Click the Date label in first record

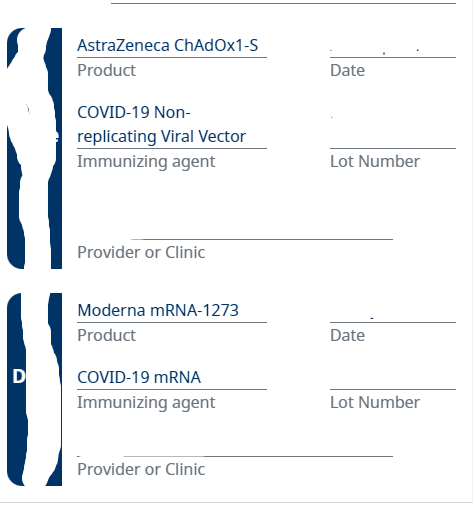pyautogui.click(x=347, y=70)
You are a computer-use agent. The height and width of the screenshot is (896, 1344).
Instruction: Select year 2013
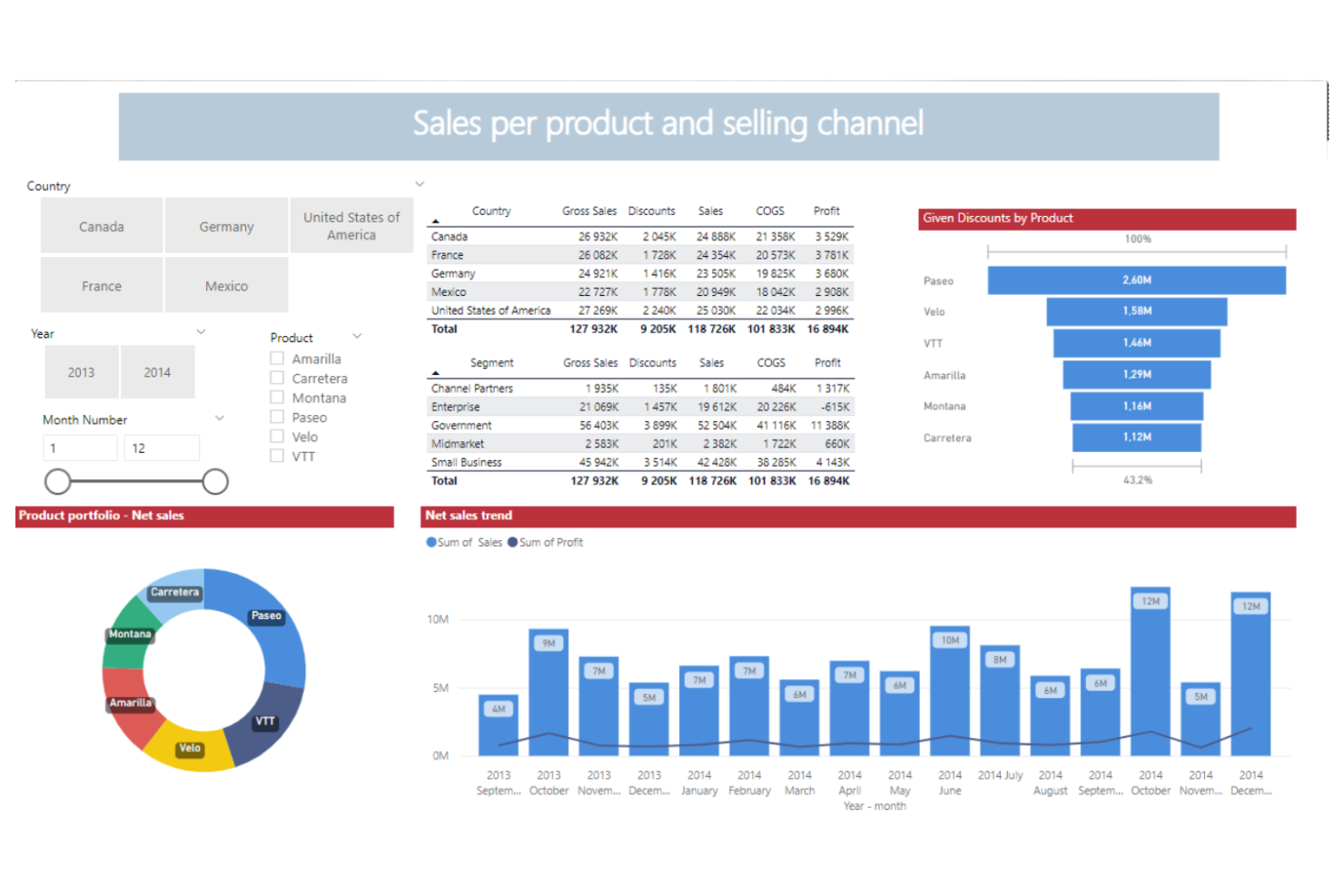[x=81, y=371]
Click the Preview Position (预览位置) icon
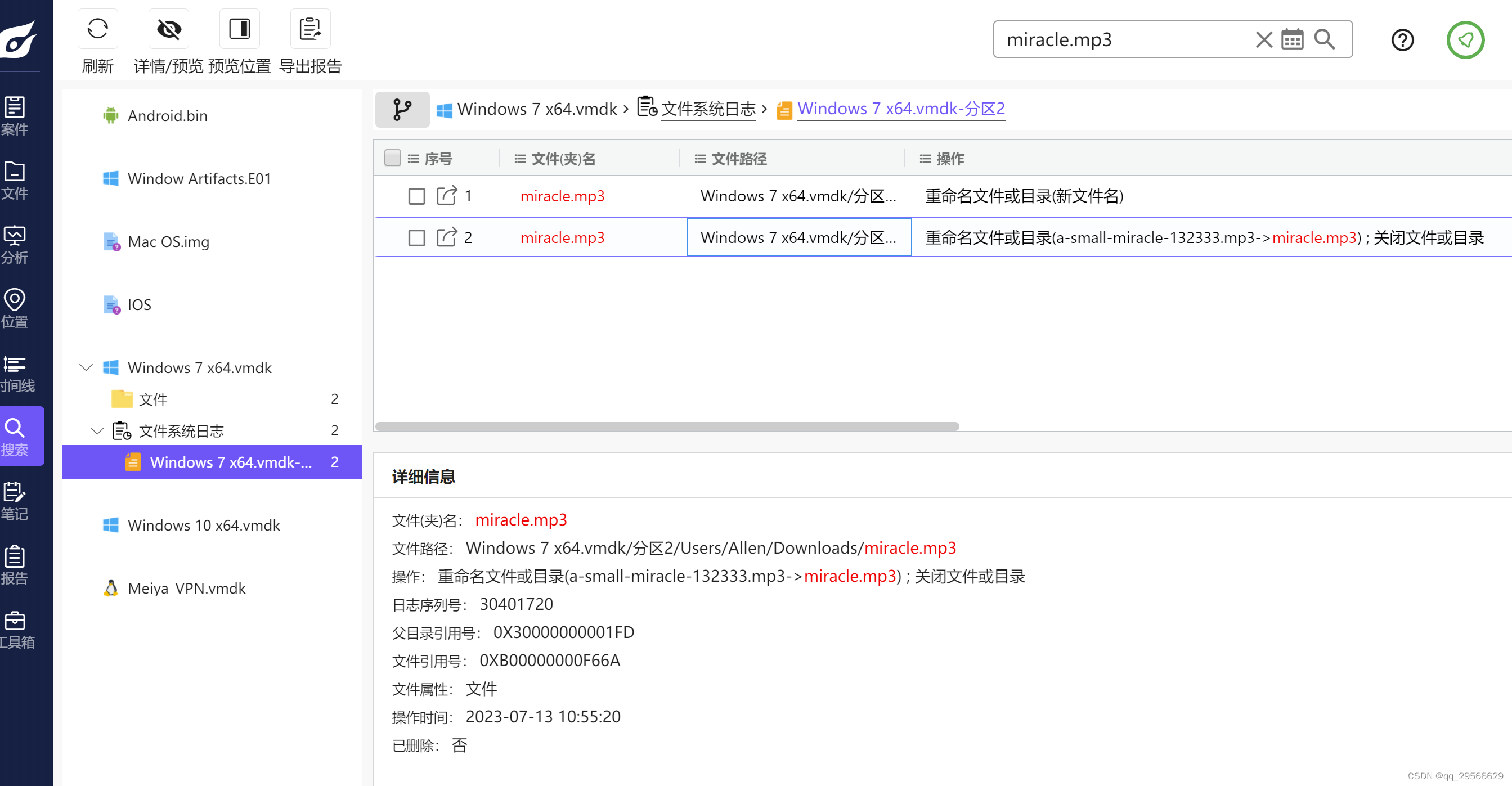 coord(240,29)
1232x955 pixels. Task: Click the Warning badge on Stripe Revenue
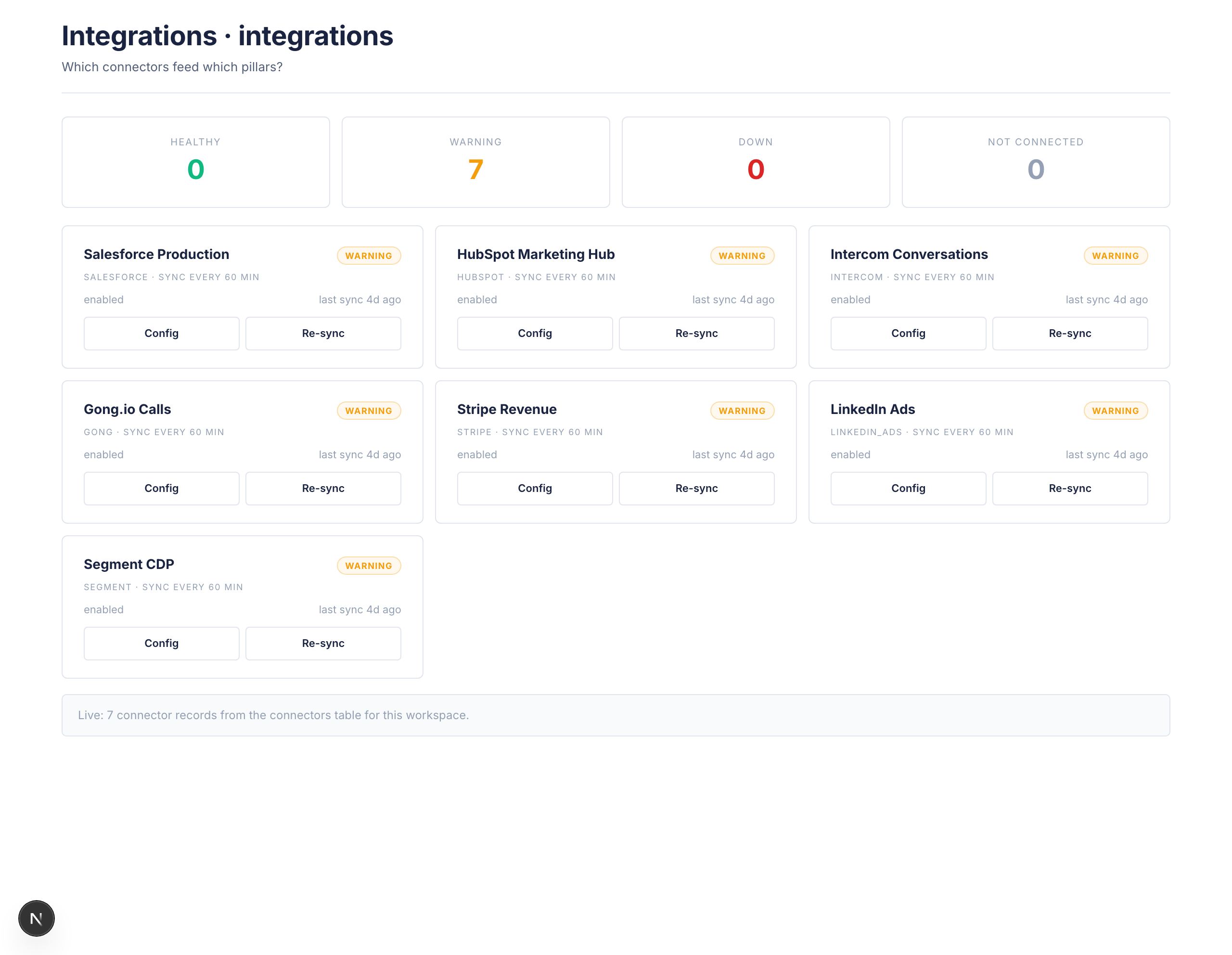[742, 411]
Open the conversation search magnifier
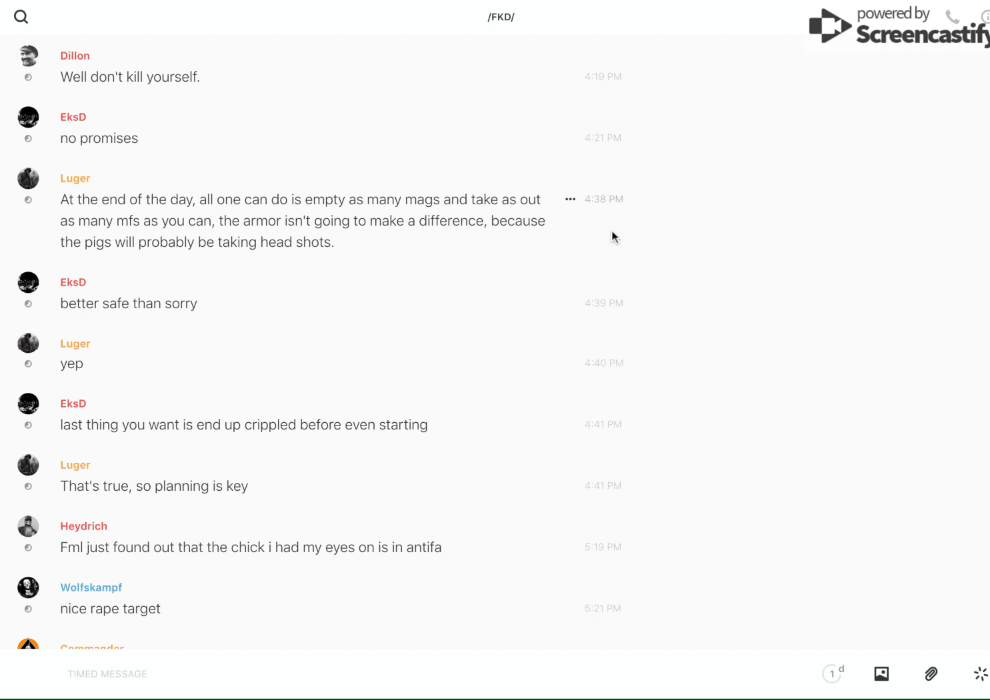This screenshot has width=990, height=700. pyautogui.click(x=21, y=17)
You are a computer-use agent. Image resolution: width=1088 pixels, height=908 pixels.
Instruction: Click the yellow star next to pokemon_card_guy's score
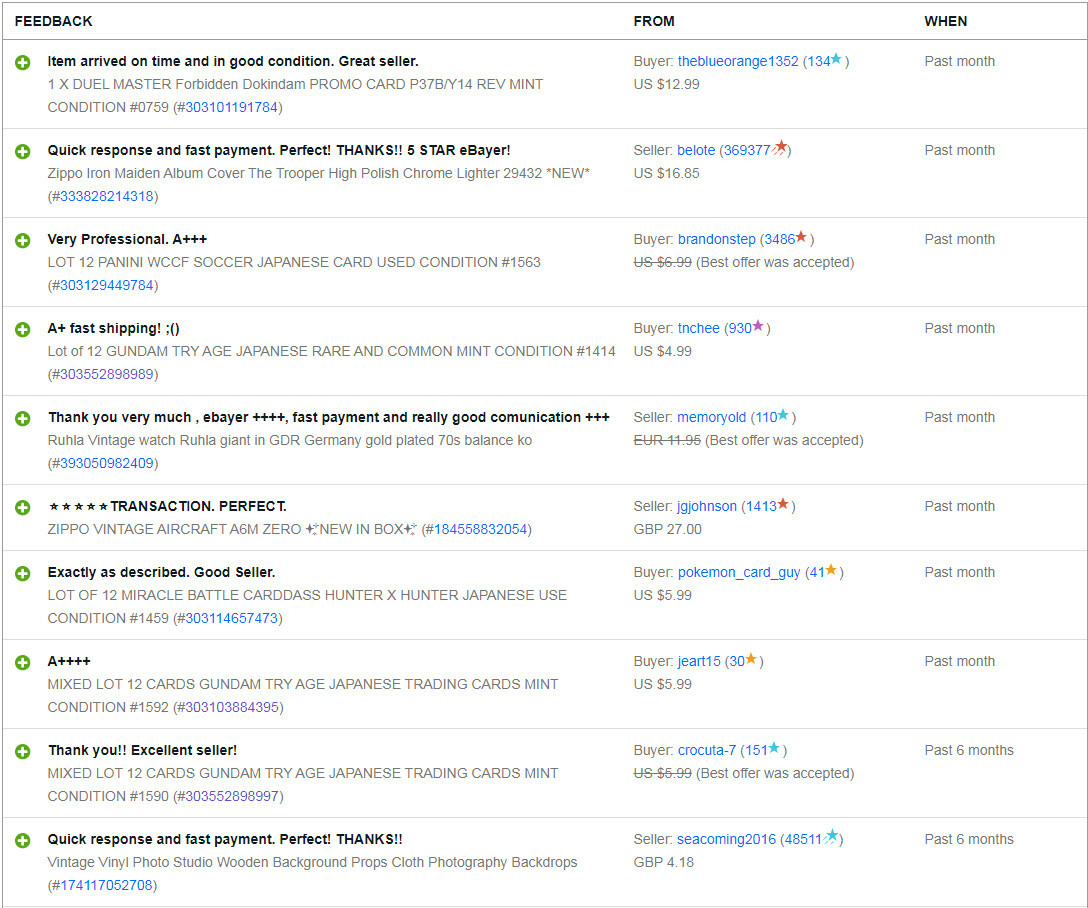[831, 570]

※

- Task objective: Give all of the records above again, swapping every "Instruction" for "Command" and changing nothing else. Omit the pictures.

- Result:
Click the Date label in first record

pyautogui.click(x=347, y=70)
You are a computer-use agent. The height and width of the screenshot is (896, 1344).
Command: Select year 2013
[x=81, y=371]
Click the Preview Position (预览位置) icon
 coord(240,29)
1232x955 pixels. Task: Click the Warning badge on Stripe Revenue
[742, 411]
Open the conversation search magnifier
This screenshot has width=990, height=700. pyautogui.click(x=21, y=17)
You are a computer-use agent. Image resolution: width=1088 pixels, height=908 pixels.
Command: Click the yellow star next to pokemon_card_guy's score
[831, 570]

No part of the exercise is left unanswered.